I stand, from my sitting position, before closing the distance between us he created, my heart beating double time as more tears fall carelessly down my cheeks. My body swaying lightly, the same with my heart as it slowly starts to crack. I let out a breath I realized I was holding before proceeding forward.

I move in, till he has to look down in order for our eyes to meet. "Why would you say shit you don't mean? Please, don't say shit like that and then expect me to forget it. Please" I whisper harshly, my words becoming a plea as I hold his gaze "Don't- God Kane"

I turn away from him as a choked sob slips out of my lips. I felt the burning rage simmer as the familiar wave of pain washes over me. I try to hold myself from letting go, but fail.

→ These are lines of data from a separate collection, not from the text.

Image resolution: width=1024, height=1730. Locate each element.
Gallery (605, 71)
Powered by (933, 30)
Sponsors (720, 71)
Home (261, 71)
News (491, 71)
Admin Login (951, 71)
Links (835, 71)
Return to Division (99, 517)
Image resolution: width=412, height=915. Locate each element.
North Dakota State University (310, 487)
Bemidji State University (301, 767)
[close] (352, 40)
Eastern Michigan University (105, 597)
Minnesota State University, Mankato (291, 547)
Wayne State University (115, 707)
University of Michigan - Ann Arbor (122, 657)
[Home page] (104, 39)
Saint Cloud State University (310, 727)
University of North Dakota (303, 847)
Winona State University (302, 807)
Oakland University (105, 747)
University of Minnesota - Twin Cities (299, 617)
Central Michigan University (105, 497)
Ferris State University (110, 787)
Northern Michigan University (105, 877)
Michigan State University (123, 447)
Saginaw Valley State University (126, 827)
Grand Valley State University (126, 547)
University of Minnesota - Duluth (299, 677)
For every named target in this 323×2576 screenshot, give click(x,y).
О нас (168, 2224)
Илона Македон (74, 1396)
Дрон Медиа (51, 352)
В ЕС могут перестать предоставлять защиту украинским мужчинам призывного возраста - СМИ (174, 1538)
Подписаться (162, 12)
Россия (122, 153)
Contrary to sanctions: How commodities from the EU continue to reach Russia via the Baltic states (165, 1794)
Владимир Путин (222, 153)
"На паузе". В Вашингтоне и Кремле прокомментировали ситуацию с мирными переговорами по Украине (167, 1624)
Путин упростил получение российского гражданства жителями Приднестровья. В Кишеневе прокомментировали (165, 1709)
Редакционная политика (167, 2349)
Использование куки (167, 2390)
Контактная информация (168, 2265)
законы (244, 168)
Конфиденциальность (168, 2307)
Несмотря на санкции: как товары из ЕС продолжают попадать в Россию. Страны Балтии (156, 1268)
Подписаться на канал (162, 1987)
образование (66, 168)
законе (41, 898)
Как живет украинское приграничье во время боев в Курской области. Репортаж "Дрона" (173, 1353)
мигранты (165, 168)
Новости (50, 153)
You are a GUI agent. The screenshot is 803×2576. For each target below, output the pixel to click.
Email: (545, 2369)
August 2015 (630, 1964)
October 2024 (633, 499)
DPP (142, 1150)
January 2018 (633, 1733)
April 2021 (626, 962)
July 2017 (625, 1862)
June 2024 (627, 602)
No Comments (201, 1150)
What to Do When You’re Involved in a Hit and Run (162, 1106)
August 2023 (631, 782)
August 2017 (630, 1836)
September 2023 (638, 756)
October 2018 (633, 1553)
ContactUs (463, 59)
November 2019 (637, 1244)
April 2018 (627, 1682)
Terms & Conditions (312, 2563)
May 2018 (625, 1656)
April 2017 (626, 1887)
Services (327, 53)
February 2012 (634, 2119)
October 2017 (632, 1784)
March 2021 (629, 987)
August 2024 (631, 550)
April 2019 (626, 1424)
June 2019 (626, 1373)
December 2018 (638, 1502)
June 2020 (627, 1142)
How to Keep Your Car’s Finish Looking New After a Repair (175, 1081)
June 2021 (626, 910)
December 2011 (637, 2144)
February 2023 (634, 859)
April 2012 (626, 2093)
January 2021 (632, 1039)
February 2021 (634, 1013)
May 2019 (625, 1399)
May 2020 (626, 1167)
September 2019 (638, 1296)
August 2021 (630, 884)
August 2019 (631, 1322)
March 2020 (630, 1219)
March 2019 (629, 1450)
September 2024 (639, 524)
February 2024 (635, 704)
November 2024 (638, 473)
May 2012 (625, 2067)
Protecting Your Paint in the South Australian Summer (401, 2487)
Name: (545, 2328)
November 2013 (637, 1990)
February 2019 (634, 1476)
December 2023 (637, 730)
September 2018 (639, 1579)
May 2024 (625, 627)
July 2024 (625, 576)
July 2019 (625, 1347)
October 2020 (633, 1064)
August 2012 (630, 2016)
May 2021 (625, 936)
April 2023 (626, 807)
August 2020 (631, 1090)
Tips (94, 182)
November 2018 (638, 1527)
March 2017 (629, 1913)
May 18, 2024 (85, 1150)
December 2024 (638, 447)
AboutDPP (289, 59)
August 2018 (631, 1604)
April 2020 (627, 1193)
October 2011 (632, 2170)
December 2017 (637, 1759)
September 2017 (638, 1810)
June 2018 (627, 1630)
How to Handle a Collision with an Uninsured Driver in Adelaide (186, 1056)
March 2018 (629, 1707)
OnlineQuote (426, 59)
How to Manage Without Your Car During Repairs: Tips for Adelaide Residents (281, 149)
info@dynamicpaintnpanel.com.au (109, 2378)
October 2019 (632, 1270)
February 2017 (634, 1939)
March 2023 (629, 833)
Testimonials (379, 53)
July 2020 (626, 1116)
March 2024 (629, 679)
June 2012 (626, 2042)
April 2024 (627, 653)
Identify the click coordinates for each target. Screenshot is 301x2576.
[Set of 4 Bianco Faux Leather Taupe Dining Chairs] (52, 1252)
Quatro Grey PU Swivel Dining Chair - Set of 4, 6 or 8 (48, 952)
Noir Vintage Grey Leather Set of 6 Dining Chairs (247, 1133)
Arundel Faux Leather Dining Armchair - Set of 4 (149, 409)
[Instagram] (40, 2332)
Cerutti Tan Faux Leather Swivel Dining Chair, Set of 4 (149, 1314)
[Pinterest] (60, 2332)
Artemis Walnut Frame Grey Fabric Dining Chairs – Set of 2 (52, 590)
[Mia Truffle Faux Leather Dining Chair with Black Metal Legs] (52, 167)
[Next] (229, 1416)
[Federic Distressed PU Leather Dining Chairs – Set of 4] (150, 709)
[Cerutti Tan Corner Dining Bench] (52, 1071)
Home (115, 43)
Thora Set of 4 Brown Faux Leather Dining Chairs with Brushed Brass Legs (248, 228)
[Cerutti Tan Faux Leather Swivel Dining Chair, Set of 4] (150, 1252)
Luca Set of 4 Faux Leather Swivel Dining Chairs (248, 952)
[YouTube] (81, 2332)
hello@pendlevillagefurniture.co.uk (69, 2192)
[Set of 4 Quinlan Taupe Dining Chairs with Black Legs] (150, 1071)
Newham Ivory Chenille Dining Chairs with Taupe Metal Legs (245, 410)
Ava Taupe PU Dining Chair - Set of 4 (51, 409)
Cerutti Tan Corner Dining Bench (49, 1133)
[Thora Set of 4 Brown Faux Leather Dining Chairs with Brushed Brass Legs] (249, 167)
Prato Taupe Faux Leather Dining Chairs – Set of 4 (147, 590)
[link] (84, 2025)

Familiar hands grip at my waist, covering the span of my stomach before pulling me into a warm broad chest. I feel my chest tighten as I stutter out a couple of breaths.

Gripping my face in his hands, he bends till were both at eye level. I frown as my eyes meet his, pain etched across his handsome features. "When did I ever say anything to you that I didn't mean Lina?" he husks, his voice thick, deep sending tingles down my spine as he grips my chin in his big warm hand.

I hiccup once more, tears leaking down my chin, staining his shirt I'm currently wrapped in. "Y-you sa-said b-b-bbefore" I stutter embarrassingly, once again getting lost in his black orbs.

He shakes his head, placing his forehead against my own he breathes in deeply. "Baby, I didn't- fuck. I made a mess of this" with a sigh he continues, "We, me. I, God" he growls out harshly just as a knock sounds on the door behind us. He doesn't move, his gaze continuing to hold my own as the knocking continues.